Model the graph as follow:

All edge have capacity 1 except the ones from master_source to the parties, they should be the maximum number of persons allowed for a single party in the council.

A maximum flow of value equals to the number of clubs is possible if and only if an assignment is possible. And the assignment is given by the saturated edges.

As a side note, beware of inputs. This problem stuck me for days because I don't realize it is possible for the input to represent the same club in the club list twice. Once that duplication is removed the code is accepted.

Code:

#include "stdafx.h"

// http://uva.onlinejudge.org/index.php?option=onlinejudge&page=show_problem&problem=1452

// #define LOG

#include "UVa10511.h"

#include <iostream>
#include <sstream>
#include <string>
#include <vector>
#include <map>
#include <set>
#include <queue>

using namespace std;

int UVa10511_assign_person_number(map<string, int>& person_numbers, map<int, string>& person_namings, string person_name);
int UVa10511_assign_party_number(map<string, int>& party_numbers, map<int, string>& party_namings, string party_name);
int UVa10511_assign_club_number(map<string, int>& club_numbers, map<int, string>& club_namings, string club_name);
int UVa10511_Edmonds_Karps(vector<vector<int>>& capacities, vector<vector<int>>& adjacency_list, int src, int dst, map<int, string>& node_namings);

int UVa10511()
{
string line;
int number_of_test_cases;
cin >> number_of_test_cases;
getline(cin, line); // consume the blank link after the number of test cases
getline(cin, line); // consume the blank link before the first test case
for (int test_case = 0; test_case < number_of_test_cases; test_case++)
{
map<string, int> person_numbers;
map<int, string> person_namings;
map<string, int> party_numbers;
map<int, string> party_namings;
map<string, int> club_numbers;
map<int, string> club_namings;

vector<pair<int, int>> party_members;
map<int, set<int>> person_clubs;

while(getline(cin, line) && line != "" && line != " ")
{
string person_name;
string party_name;
string club_name;
stringstream sin(line);
sin >> person_name >> party_name;

int person_id = UVa10511_assign_person_number(person_numbers, person_namings, person_name);
int party_id = UVa10511_assign_party_number(party_numbers, party_namings, party_name);
party_members.push_back(pair<int, int>(party_id, person_id));
while(sin >> club_name)

#### TASK INPUTS
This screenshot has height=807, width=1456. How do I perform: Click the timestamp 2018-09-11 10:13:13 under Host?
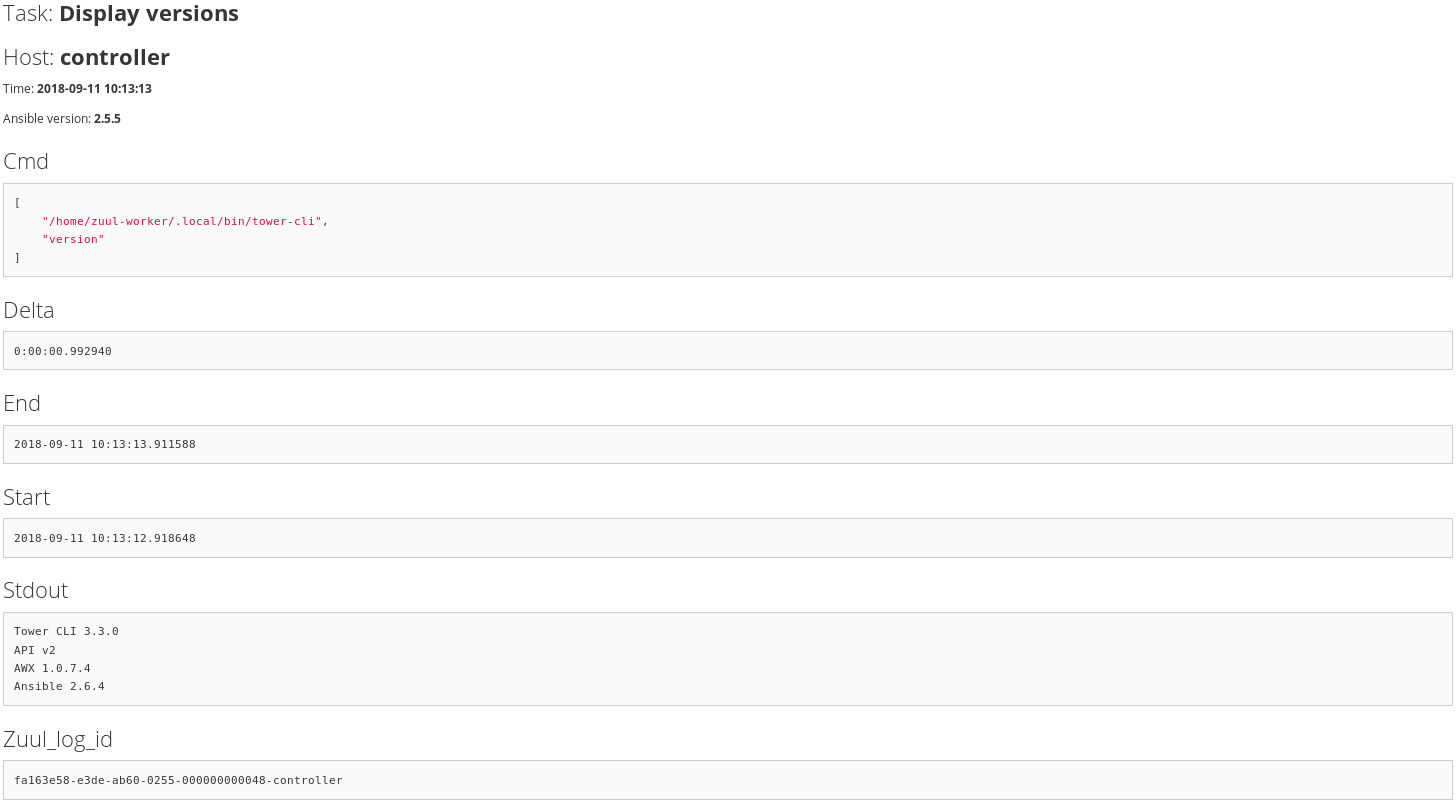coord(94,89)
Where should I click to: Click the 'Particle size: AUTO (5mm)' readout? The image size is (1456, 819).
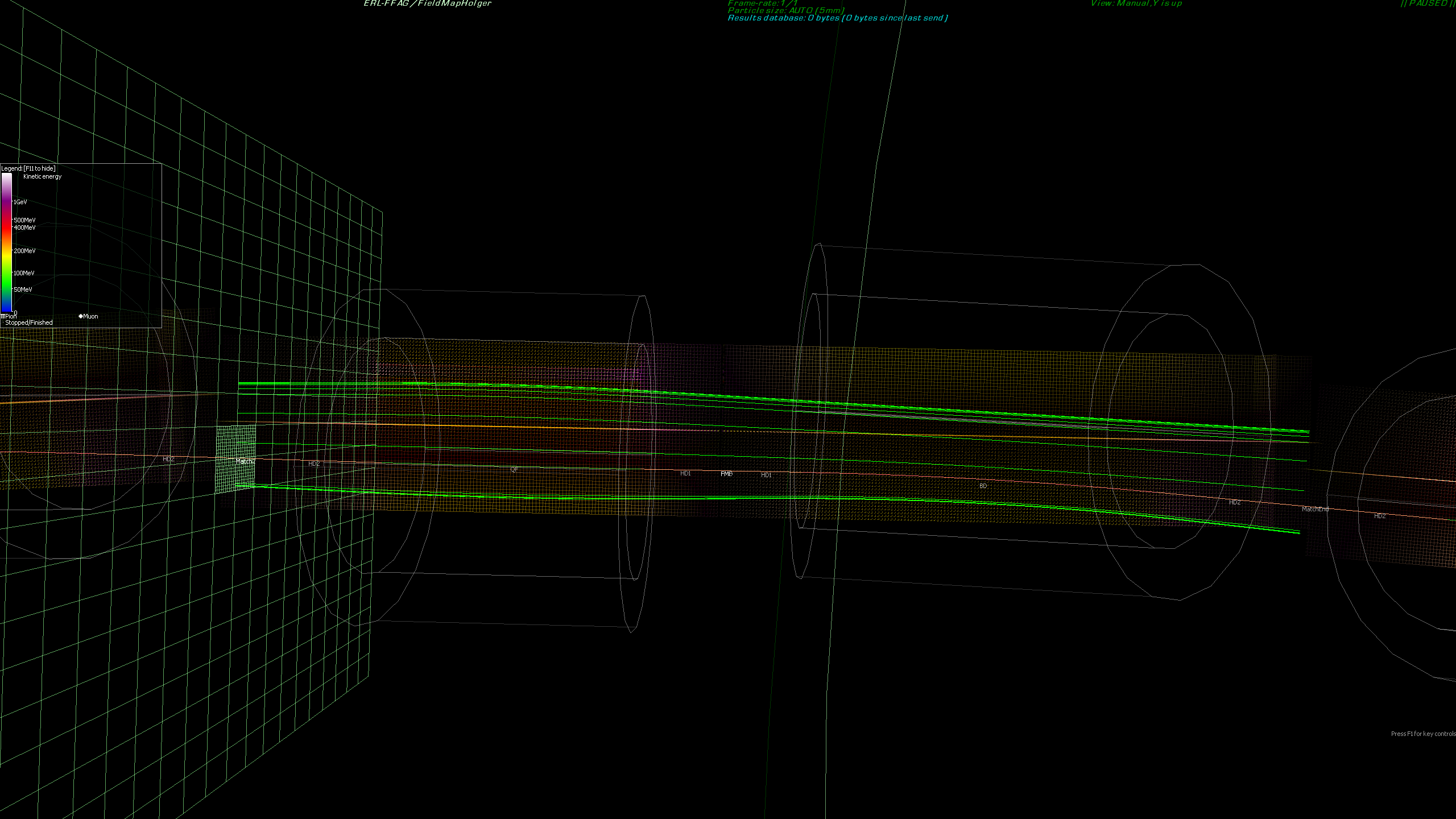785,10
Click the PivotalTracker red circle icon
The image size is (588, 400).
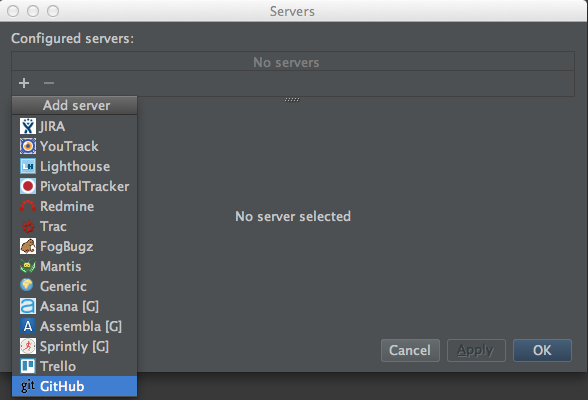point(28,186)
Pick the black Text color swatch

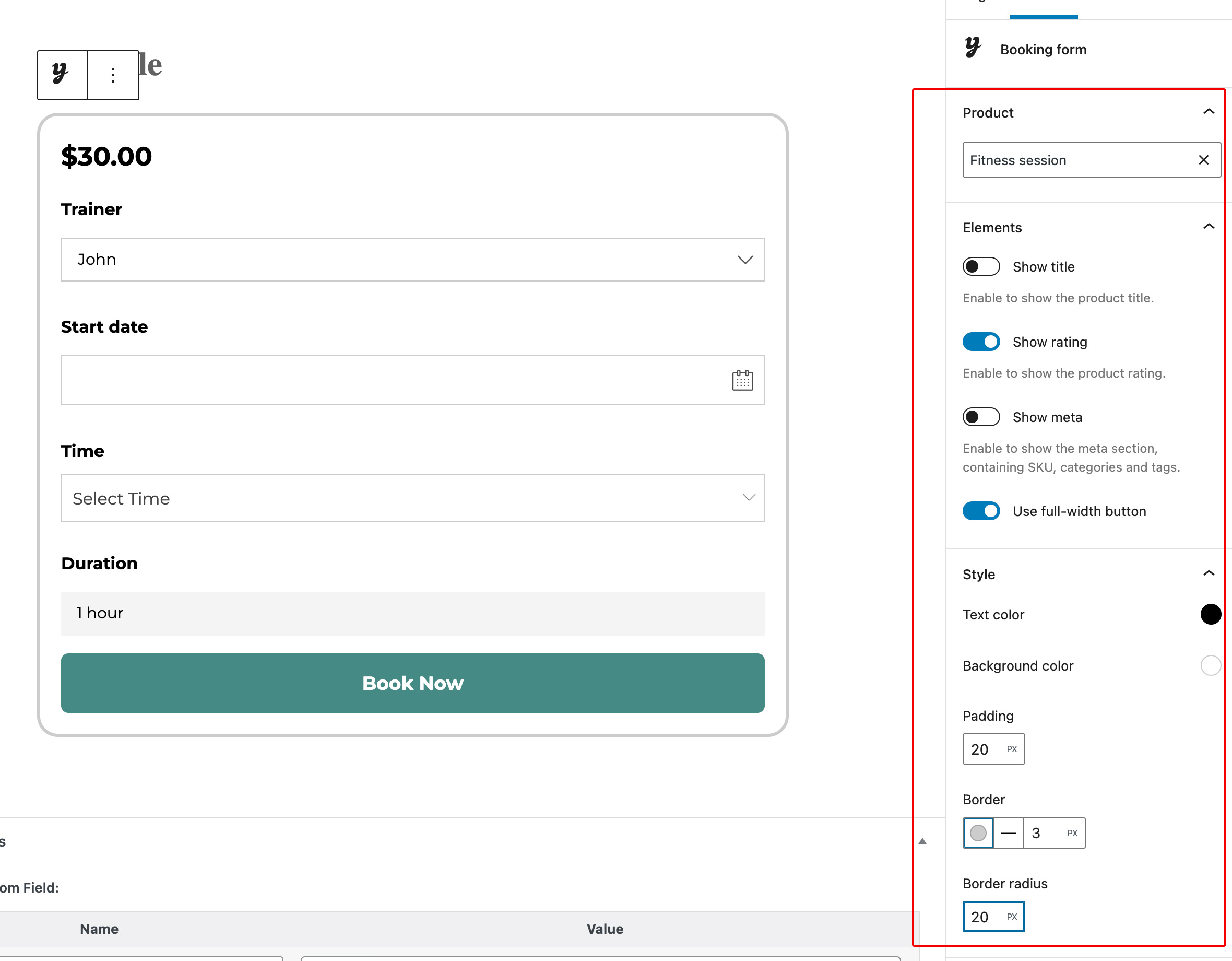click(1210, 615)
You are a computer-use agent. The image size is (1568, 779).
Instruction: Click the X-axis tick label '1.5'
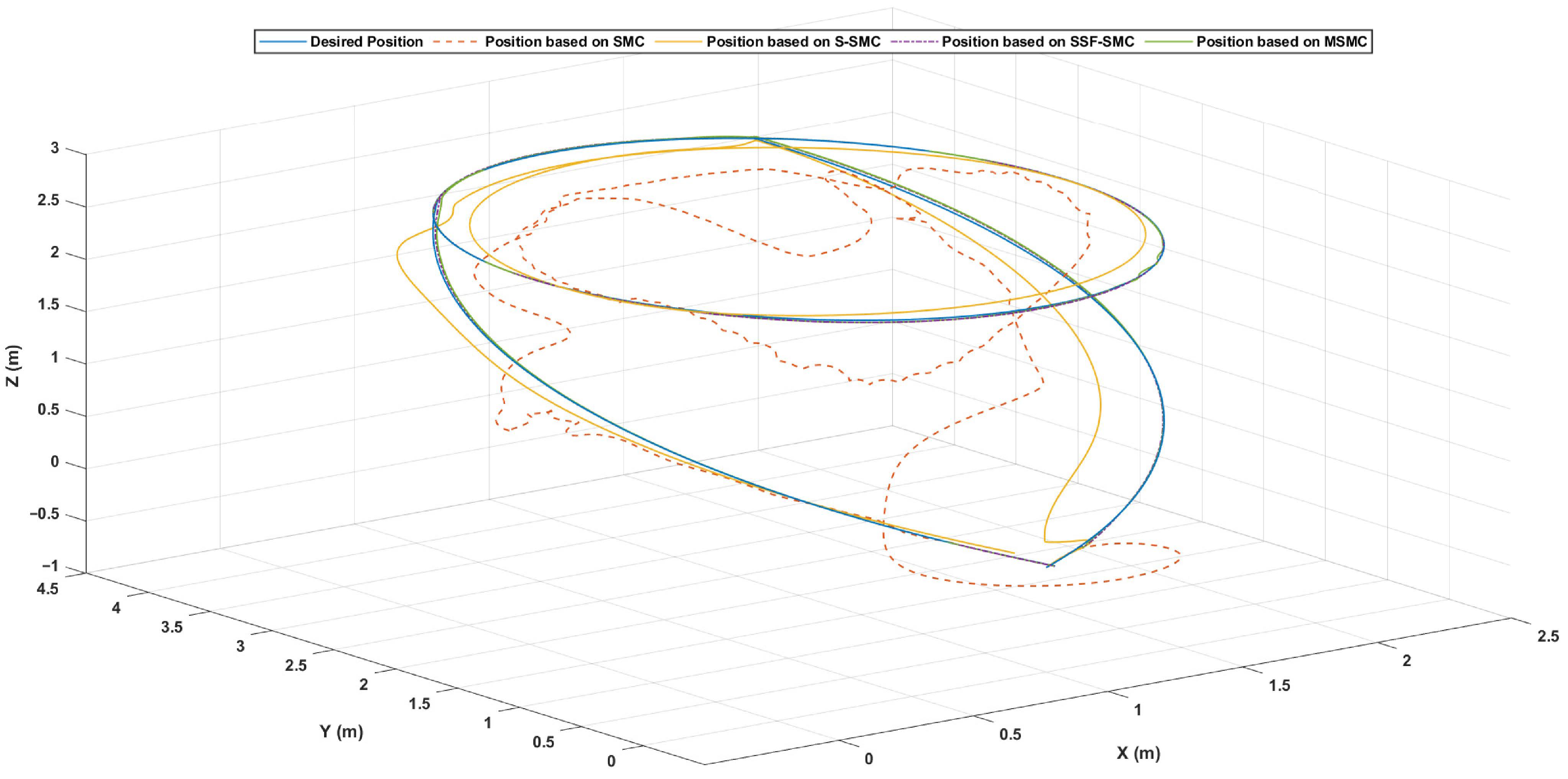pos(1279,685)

#### WORK INSTRUCTIONS
a: Return the passage of the UVa 10511 solution from "int UVa10511()" to "< number_of_test_cases; test_case++)" word for word.
b: Retype the records from the line with "Click the PivotalTracker red circle icon" through the last line of the records, keeping every line identical and leaving out the pictures.

#### TASK RESPONSES
a:
int UVa10511()
{
string line;
int number_of_test_cases;
cin >> number_of_test_cases;
getline(cin, line); // consume the blank link after the number of test cases
getline(cin, line); // consume the blank link before the first test case
for (int test_case = 0; test_case < number_of_test_cases; test_case++)

b:
Click the PivotalTracker red circle icon
The image size is (588, 400).
point(28,186)
Pick the black Text color swatch

click(1210, 615)
You are a computer-use agent. The image size is (1568, 779).
Instruction: Click the X-axis tick label '1.5'
pos(1279,685)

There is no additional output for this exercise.